Summer semesters are horrible because:
1) Days are freaking hot.
2) You have your classes in SEECS – school of robotic people with crooked sense of humor.
3) It’s been almost seven months since the last time you went home.
Each day is such a blitz that even if I manage to crawl out of it alive, later that day, i end up thinking about the most philosophical things in life. To begin with, what’s freaking me out is this recent realization that for an unreasonably huge part of the day, i am forced to stop being me. I am helplessly stuck in things which don’t really matter to me and my idea of life is only growing more and more obscure. I am not saying it’s not important to study or memorize the loathsome formulas or worse still, be a true nerd. It definitely is. Interviewers are often keen on asking such impossible little details of the four year degree program and then sneer at your miserable face. You ought to teach them a lesson and save the world. But if that makes you forget there’s more to life, you really need to think if it’s a life worth-living.
I want to believe that the world i live in is a lot more bearable than it actually is. Plus, i seriously need to rediscover my lost self, to find my own little space in the universe around. My room also gets stuffy by night due to poor ventilation leaving me terribly cringing for some fresh air for my worthy lungs which let me complete my excruciating runs to allow me the only high through an otherwise miserable day. So a mishmash of all these reasons brings out the Buddha in me and so i set off for a post-dinner stroll to find a solution for humanity. Okay, a solution for myself. After all, that’s the most i can do for humanity.

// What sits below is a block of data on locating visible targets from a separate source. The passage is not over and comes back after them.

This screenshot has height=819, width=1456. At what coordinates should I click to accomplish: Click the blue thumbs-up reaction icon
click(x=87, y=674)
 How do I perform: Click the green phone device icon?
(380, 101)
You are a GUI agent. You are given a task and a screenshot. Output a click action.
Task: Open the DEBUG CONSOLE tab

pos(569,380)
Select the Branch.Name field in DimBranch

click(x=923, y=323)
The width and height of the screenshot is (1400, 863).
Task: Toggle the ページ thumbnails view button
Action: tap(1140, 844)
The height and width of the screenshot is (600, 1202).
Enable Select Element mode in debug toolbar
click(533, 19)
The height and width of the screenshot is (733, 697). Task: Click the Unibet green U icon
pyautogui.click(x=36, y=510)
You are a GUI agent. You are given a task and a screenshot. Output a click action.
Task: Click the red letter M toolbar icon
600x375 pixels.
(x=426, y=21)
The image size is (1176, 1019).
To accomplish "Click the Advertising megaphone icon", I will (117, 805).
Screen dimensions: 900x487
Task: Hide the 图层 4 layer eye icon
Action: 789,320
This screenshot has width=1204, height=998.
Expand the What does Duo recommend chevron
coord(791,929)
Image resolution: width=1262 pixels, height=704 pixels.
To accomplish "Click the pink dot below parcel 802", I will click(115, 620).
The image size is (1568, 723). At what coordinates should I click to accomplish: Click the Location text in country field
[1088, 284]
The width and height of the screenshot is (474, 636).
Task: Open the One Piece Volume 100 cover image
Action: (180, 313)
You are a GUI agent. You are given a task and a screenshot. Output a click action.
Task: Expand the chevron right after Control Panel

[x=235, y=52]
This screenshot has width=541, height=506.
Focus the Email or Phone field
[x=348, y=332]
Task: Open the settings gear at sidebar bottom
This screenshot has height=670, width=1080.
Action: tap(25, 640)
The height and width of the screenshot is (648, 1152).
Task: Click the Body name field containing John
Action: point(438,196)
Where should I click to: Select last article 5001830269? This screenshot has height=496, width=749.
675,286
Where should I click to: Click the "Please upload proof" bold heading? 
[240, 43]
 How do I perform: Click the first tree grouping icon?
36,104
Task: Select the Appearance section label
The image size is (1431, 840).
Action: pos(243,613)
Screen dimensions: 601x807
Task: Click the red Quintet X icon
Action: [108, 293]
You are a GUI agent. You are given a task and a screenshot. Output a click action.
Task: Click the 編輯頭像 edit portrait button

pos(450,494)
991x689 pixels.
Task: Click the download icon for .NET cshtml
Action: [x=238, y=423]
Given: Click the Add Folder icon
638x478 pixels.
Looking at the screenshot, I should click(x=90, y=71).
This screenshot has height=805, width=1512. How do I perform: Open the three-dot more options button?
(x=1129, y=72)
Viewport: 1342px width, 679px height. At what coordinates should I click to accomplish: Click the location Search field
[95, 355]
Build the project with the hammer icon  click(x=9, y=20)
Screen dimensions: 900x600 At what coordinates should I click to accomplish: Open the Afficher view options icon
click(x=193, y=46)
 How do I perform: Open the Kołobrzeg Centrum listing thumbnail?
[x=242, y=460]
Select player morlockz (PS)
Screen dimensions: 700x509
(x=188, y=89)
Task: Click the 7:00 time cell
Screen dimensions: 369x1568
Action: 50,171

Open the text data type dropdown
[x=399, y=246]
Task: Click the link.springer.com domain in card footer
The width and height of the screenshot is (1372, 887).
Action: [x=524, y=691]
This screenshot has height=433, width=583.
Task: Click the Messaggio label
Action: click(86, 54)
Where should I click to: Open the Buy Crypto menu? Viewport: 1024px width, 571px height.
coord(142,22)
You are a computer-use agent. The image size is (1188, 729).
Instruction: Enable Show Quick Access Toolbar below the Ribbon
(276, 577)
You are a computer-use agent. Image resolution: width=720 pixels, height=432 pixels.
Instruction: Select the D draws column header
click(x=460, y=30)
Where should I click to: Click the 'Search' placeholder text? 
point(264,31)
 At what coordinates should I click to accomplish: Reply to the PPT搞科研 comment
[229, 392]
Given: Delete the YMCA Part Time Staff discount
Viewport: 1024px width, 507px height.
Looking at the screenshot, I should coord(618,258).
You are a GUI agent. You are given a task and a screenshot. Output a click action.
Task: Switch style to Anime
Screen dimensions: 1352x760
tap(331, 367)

As soon as you come out you can’t quite resist the unmistakable monsoon charm suspended in the air and fall for it at once. Plus, the road is lovely. It runs up the hill to its very top. Yellow street-lights let out subtle, silent calls as if trying to bring back something to me; maybe it’s a memory that hasn’t yet surfaced but my heart at least speaks to me and for now i am content that it’s not dead not at least yet.
Islamabad is always breathtaking from this hill-top and you wonder why it’s not the same when you’re down there commuting to work or bazaar. The city had to be buzzing with noise at this hour of night but standing on a hill in the outskirts saves you that part and what reaches you is only the sprightly colors of night.
Sitting in a cafe at the hill-top, I had a flashback about how every year papa used to load all us four siblings in the back-seat of his Corolla 86 and so we traversed the most joyous of the journeys – the beloved annual trip to our homeland i.e Karachi.
An airplane takes off far away and fades away in the countless constellations above. ‘Like a diamond in the sky’, a faint memory whispers in my ears as I try to hum the right tune. Few attempts and I’m there. It’s funny how sometimes ‘Twinkle Twinkle Little Star…’ is the only piece of poetry you seem to remember and still it has all the romance and nostalgia you want to fill a fleeting moment with. So you sing it to the city from the hilltop like a mad-man.
And just then, a train chugs its way through a far-off meadowy suburb leaving behind a deafening silence. The whole world quietens down. Even the frogs down the valley stop croaking.
And the only thing that runs through my head like a never ending song is Karachi.